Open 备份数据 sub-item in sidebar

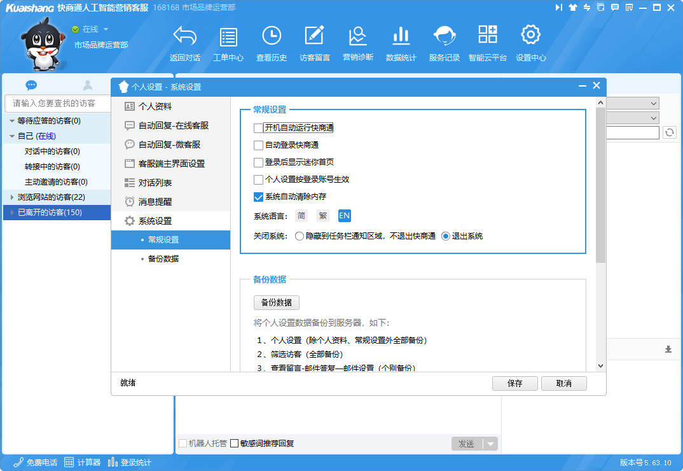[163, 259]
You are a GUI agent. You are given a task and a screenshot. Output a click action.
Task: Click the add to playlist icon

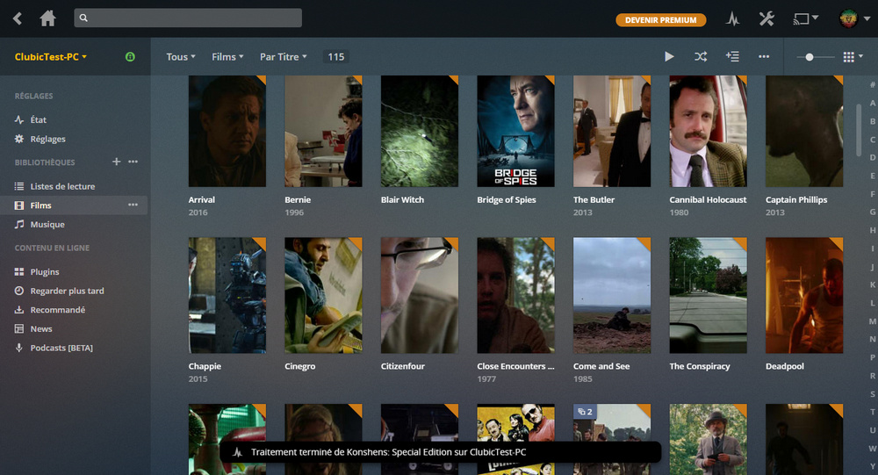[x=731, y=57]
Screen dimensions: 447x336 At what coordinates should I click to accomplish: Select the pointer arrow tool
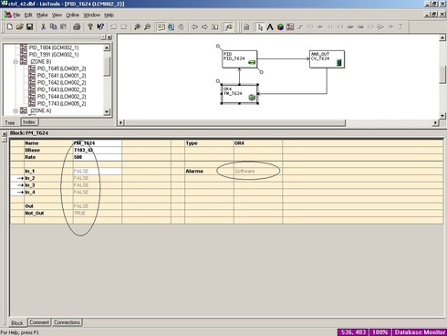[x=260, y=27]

■ ■ ■ ■

No image belongs in the copy. Transcribe the full listing verbatim.

Open 备份数据 sub-item in sidebar

[163, 259]
You are a GUI agent. You are given a task and a screenshot. Output a click action.
Task: Click the add to playlist icon

[x=731, y=57]
Screen dimensions: 447x336 At what coordinates should I click to accomplish: Select the pointer arrow tool
[x=260, y=27]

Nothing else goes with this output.